Mayuri Mei Lin​ / Khmer Times No Comments Share:

More than 30 percent of Cambodian women have experienced some form of domestic violence at the hands of their partner at some point in their lives, a report released on Friday by the Ministry of Women’s Affairs and the United Nations Population Fund (UNFPA) revealed.
According to the analysis, 30.8 percent of women have suffered some form of physical, sexual, emotional or economic violence brought on by their partner, be it a boyfriend, fiancé or husband.
Physical violence was the dominant form of abuse, with 20 percent of women having been kicked, beaten, slapped or choked by an intimate partner at least once in their life, with slapping being the most common abuse.
However, research also found that 10 percent of the women interviewed admitted to having been physically abused in the last 12 months, indicating a persistent nature to abusive households.
“Any time, any age group, about 10 percent of women are living with violence. Even in the oldest group of women, there is still 10 percent who are currently living with physical violence,” UNFPA international researcher Dr. Henriette Jansen said during the launch of the analysis on Friday.
Additionally, 50 percent of the women subjected to physical violence believe that the violence is justified.
Dr. Jansen’s research also found 60 percent of the men involved in abusive relationships were “drunk very often,” contributing to their abusive behavior against women. Yet research also showed that half of the women who were beaten by their partners often fought back.
“Half of the women who are beaten also beat their partners. The same women beaten by their partner also beat their partners, so it could be in self-defense,” Dr. Jansen said.
The number of husbands or partners perpetuating violence against women was also three times higher than the next highest group of purveyors of abuse, standing at 12.2 percent.
The second most common perpetrators of violence against women were mothers or step mothers, at 4.5 percent, “which could be disciplinary violence,” Dr. Jansen said.
Close to five percent of respondents also said that they were raped at least once in their lifetime by an intimate partner, while 25 percent said that they suffered some form of emotional violence at least once in their lifetime, including being humiliated in public by an intimate partner, being threatened with harm to her or her family or being insulted.

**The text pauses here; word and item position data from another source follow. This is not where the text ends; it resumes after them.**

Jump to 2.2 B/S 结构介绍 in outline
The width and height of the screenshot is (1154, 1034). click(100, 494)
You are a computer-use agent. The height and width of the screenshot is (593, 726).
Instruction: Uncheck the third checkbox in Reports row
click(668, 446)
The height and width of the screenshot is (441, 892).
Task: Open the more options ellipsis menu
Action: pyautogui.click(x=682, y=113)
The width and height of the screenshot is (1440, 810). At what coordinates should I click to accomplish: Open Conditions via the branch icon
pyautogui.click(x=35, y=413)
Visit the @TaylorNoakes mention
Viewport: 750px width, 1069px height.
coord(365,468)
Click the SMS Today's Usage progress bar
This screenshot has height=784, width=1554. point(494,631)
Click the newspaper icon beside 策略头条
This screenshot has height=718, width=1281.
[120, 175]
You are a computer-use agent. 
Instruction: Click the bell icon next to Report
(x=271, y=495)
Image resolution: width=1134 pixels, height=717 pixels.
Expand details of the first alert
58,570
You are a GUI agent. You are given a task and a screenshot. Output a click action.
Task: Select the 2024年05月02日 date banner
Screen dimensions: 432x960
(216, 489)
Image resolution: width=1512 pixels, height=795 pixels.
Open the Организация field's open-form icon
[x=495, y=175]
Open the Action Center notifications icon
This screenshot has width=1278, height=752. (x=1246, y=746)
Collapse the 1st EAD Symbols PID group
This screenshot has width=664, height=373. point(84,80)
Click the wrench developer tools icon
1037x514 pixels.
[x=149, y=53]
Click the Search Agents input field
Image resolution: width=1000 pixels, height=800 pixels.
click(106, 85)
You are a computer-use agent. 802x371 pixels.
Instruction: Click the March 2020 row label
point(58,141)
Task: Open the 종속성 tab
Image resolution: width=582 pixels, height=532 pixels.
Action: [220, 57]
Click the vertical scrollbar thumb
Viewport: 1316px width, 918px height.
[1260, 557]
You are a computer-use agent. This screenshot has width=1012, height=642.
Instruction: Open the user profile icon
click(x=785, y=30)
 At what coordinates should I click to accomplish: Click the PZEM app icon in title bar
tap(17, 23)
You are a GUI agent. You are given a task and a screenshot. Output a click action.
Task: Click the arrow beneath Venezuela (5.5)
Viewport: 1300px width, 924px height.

However, Dr. Jansen noted that there has been improvement in the protection of women in Cambodia compared with 10 years ago. “There are two positive messages. First, more women are talking. And second, the proportion currently living with violence is decreasing, which means women are better able at dealing with violence,” she said.
Nhean Sochetra, secretary-general of the Women’s Affairs Ministry’s secretariat for social development, who spoke on behalf of the ministry’s undersecretary of state Neang Chhayana, said, however, that following the release of Friday’s analysis, the ministry would still not be making any changes to its current “National Action Plan for Violence Against Women,” pending the completion of a mid-term review, which is scheduled to be completed in the next one to two months.
“We will continue to look at the provincial levels and we will make plans after we conduct the mid-term review,” she said on the sidelines of Friday’s event.
The report was a secondary analysis of domestic violence data from the Cambodia Demographic and Health Surveys of 2000, 2005 and 2014, which were conducted by the Planning Ministry’s National Institute of Statistics.